EXERCISE
Lines from the one containing "You are a computer-use agent." through the final line of the data, restated word for word and free of pictures, make up the whole answer.

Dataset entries
=-=-=-=-=
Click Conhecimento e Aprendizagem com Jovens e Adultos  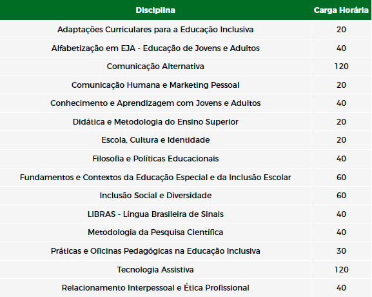pos(155,103)
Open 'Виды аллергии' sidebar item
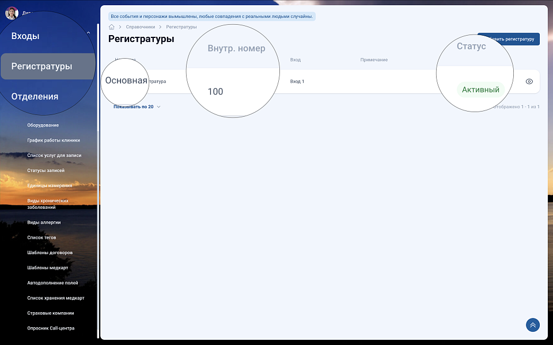Viewport: 553px width, 345px height. pos(44,222)
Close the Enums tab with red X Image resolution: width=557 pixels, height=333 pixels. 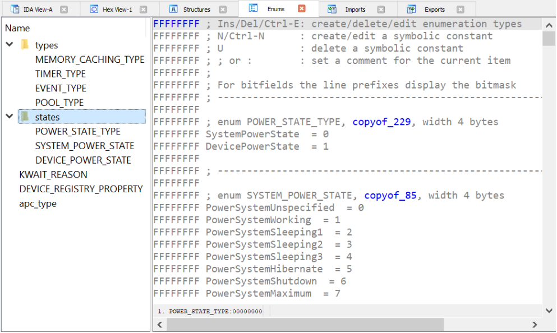302,8
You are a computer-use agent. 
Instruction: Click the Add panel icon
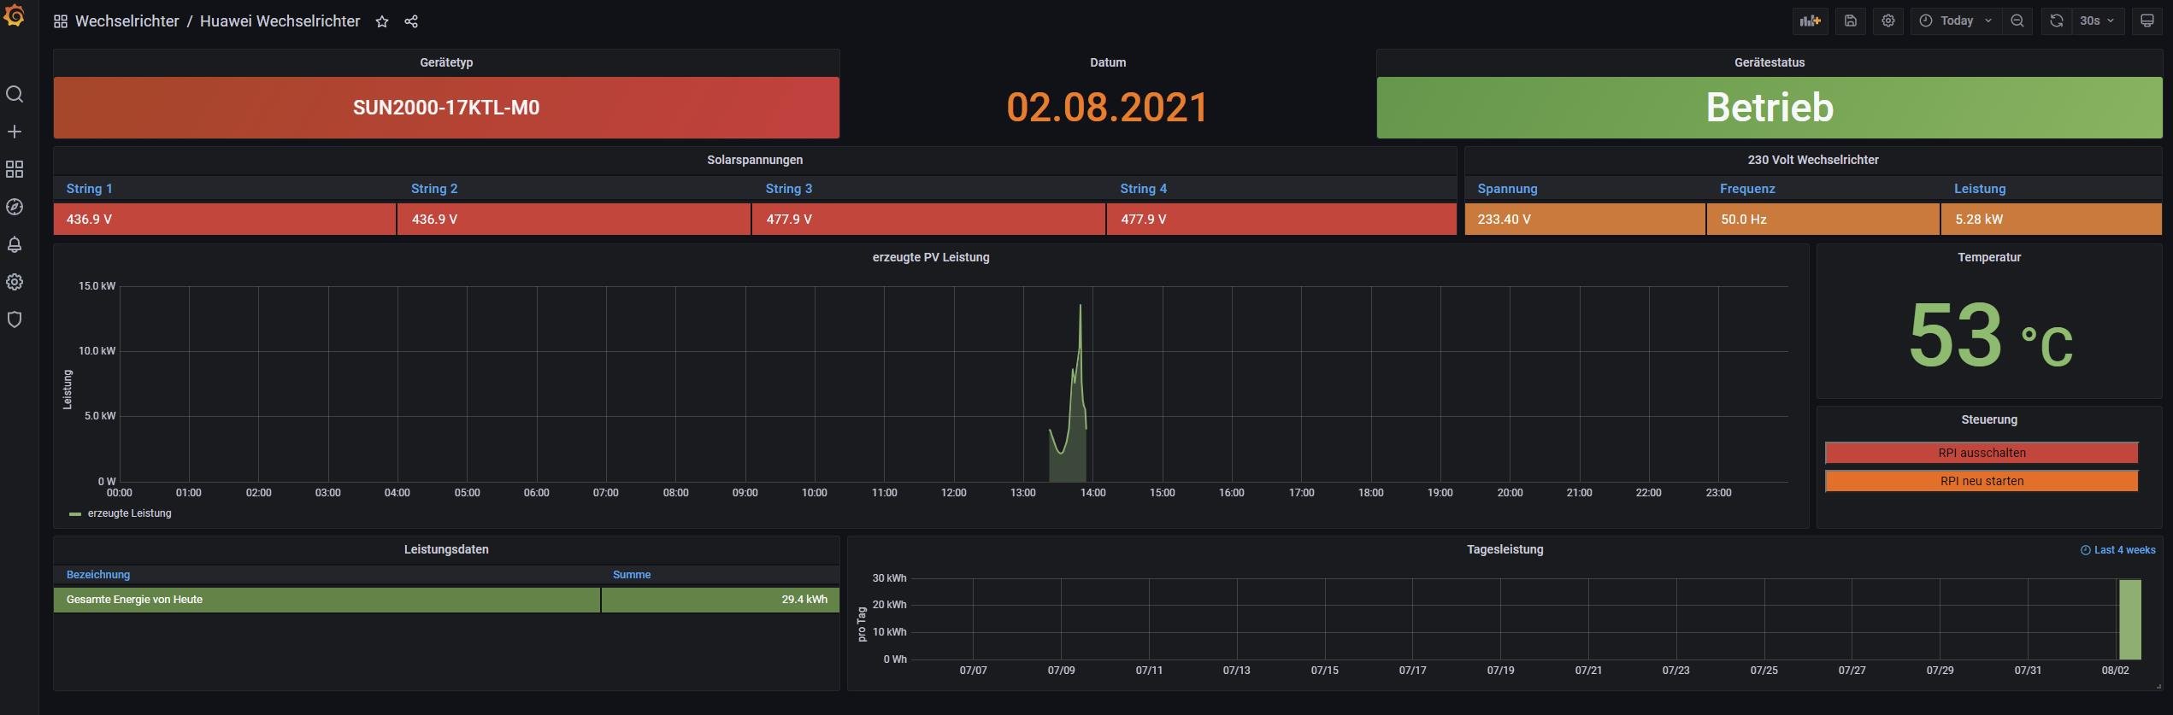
=-=-=-=-=
RESULT FOR THIS EXERCISE
You are a computer-use agent. 
Instruction: Click the Add panel icon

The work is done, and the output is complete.